Word and element pointing entries:
────

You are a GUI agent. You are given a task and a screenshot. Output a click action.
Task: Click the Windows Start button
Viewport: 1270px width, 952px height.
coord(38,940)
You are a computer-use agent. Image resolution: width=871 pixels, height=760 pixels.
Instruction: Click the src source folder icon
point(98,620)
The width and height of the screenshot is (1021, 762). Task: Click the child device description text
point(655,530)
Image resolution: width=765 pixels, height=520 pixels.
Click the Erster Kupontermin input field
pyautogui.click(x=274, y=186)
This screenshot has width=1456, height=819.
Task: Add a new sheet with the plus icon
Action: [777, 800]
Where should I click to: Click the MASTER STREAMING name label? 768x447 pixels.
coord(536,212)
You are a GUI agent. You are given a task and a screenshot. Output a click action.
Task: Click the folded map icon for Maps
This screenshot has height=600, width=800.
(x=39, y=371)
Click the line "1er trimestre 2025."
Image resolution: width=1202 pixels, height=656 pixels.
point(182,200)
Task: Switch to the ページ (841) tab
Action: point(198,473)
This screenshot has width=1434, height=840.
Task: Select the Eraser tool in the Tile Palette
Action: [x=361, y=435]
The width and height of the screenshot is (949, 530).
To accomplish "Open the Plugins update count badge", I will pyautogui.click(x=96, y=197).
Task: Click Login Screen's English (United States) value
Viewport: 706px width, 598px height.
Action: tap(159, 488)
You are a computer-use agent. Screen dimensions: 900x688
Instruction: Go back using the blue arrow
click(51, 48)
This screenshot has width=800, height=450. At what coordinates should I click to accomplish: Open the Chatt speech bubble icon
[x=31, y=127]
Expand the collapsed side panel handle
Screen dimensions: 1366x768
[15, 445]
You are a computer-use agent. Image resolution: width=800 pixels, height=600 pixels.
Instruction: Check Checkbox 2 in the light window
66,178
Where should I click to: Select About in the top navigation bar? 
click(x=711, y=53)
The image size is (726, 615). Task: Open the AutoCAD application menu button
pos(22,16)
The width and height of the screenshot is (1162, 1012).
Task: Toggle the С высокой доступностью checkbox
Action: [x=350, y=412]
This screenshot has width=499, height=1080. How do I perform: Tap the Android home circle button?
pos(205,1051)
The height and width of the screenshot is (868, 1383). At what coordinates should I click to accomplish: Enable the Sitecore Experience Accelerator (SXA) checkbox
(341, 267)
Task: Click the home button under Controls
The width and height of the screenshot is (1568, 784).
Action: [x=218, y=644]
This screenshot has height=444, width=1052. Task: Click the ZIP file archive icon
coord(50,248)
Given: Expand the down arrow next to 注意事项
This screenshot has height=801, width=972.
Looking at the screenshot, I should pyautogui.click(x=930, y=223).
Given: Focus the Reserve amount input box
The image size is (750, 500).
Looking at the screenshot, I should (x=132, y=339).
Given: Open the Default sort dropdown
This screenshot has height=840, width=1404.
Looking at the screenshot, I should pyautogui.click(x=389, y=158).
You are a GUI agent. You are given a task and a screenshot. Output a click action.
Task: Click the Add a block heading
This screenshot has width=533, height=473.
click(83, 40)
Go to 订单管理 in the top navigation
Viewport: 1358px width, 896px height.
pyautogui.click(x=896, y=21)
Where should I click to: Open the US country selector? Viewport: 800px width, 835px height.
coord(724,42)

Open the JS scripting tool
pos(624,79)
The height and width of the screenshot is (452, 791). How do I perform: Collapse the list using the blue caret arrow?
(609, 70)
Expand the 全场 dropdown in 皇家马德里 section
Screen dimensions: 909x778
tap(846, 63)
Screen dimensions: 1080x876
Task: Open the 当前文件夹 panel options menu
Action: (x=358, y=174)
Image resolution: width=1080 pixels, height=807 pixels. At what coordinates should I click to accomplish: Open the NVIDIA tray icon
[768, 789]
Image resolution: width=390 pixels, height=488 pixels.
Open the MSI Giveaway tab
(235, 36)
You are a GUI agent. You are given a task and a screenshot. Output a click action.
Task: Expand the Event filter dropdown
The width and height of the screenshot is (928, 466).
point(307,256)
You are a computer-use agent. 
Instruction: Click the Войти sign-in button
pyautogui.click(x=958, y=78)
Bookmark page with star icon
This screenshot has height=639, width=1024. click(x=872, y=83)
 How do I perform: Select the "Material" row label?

────

The exercise: Echo the lines above, from the start of the records through the line that contains "click(x=711, y=53)".

Written answer:
You are a GUI agent. You are given a task and a screenshot. Output a click action.
Task: Click the Windows Start button
Viewport: 1270px width, 952px height.
coord(38,940)
You are a computer-use agent. Image resolution: width=871 pixels, height=760 pixels.
Instruction: Click the src source folder icon
point(98,620)
The width and height of the screenshot is (1021, 762). Task: Click the child device description text
point(655,530)
Image resolution: width=765 pixels, height=520 pixels.
Click the Erster Kupontermin input field
pyautogui.click(x=274, y=186)
This screenshot has width=1456, height=819.
Task: Add a new sheet with the plus icon
Action: [777, 800]
Where should I click to: Click the MASTER STREAMING name label? 768x447 pixels.
coord(536,212)
You are a GUI agent. You are given a task and a screenshot. Output a click action.
Task: Click the folded map icon for Maps
This screenshot has height=600, width=800.
(x=39, y=371)
Click the line "1er trimestre 2025."
Image resolution: width=1202 pixels, height=656 pixels.
point(182,200)
Task: Switch to the ページ (841) tab
Action: point(198,473)
This screenshot has width=1434, height=840.
Task: Select the Eraser tool in the Tile Palette
Action: [x=361, y=435]
The width and height of the screenshot is (949, 530).
To accomplish "Open the Plugins update count badge", I will pyautogui.click(x=96, y=197).
Task: Click Login Screen's English (United States) value
Viewport: 706px width, 598px height.
Action: tap(159, 488)
You are a computer-use agent. Screen dimensions: 900x688
Instruction: Go back using the blue arrow
click(51, 48)
This screenshot has width=800, height=450. At what coordinates should I click to accomplish: Open the Chatt speech bubble icon
[x=31, y=127]
Expand the collapsed side panel handle
Screen dimensions: 1366x768
[15, 445]
You are a computer-use agent. Image resolution: width=800 pixels, height=600 pixels.
Instruction: Check Checkbox 2 in the light window
66,178
Where should I click to: Select About in the top navigation bar? 
click(x=711, y=53)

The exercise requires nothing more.